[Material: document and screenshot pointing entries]
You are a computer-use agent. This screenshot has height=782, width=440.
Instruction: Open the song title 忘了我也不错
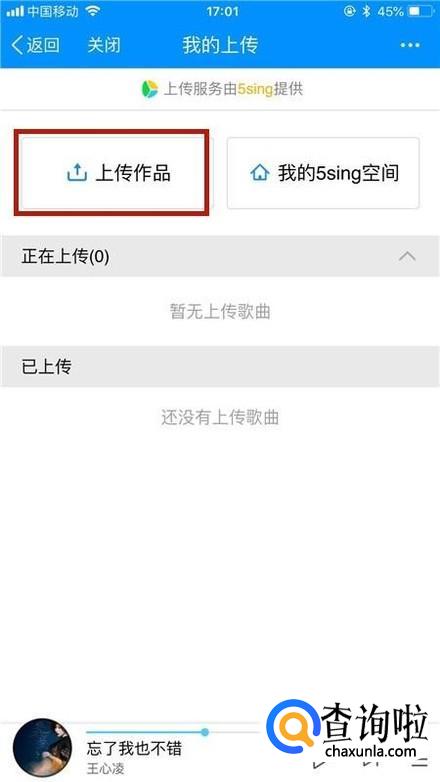click(x=134, y=748)
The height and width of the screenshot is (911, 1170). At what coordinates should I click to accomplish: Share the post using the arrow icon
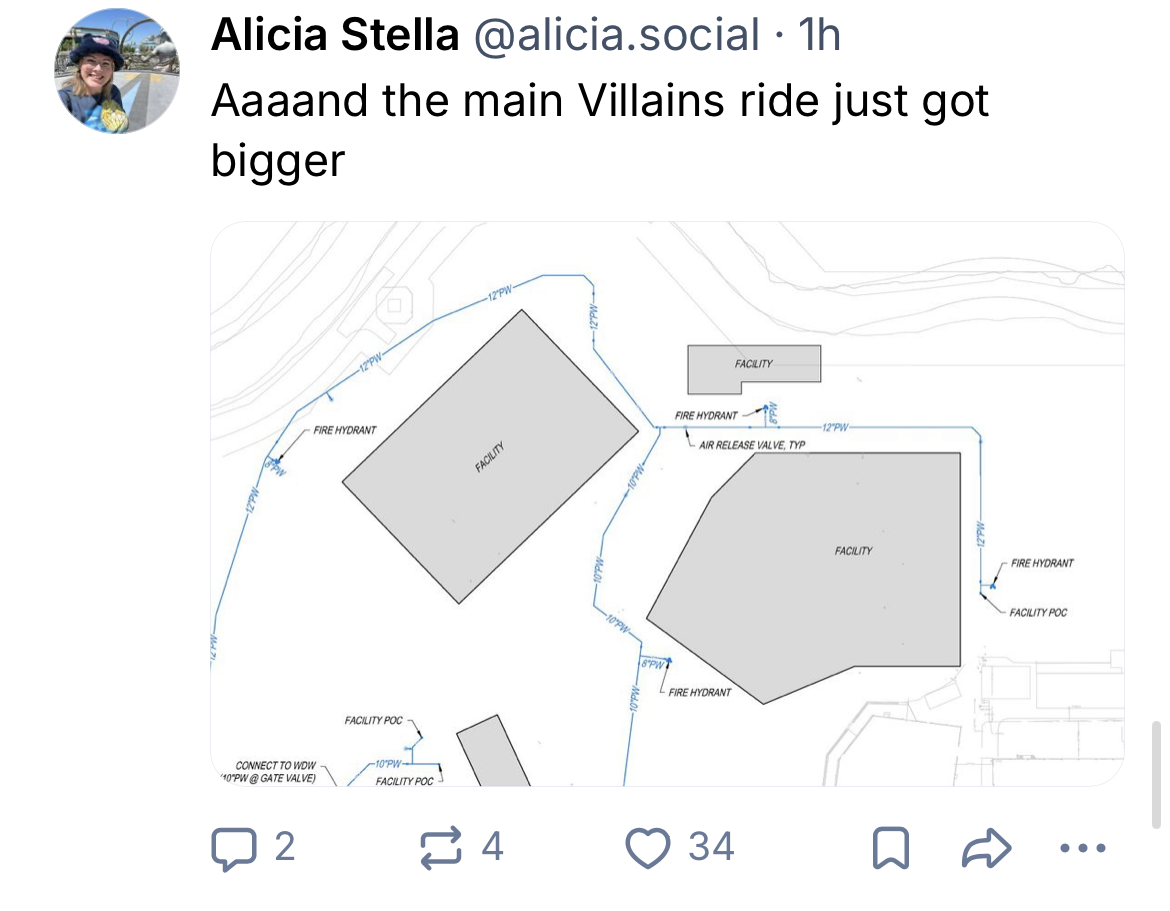point(984,850)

** EXERCISE DETAILS **
Present every line of the material above as a numbered list, skipping blank lines. Leave the pictures out of your answer.

** FINISHED ANSWER **
1. You are a computer-use agent. This screenshot has height=782, width=440.
2. Instruction: Open the song title 忘了我也不错
3. click(x=134, y=748)
4. The height and width of the screenshot is (911, 1170). At what coordinates should I click to accomplish: Share the post using the arrow icon
5. point(984,850)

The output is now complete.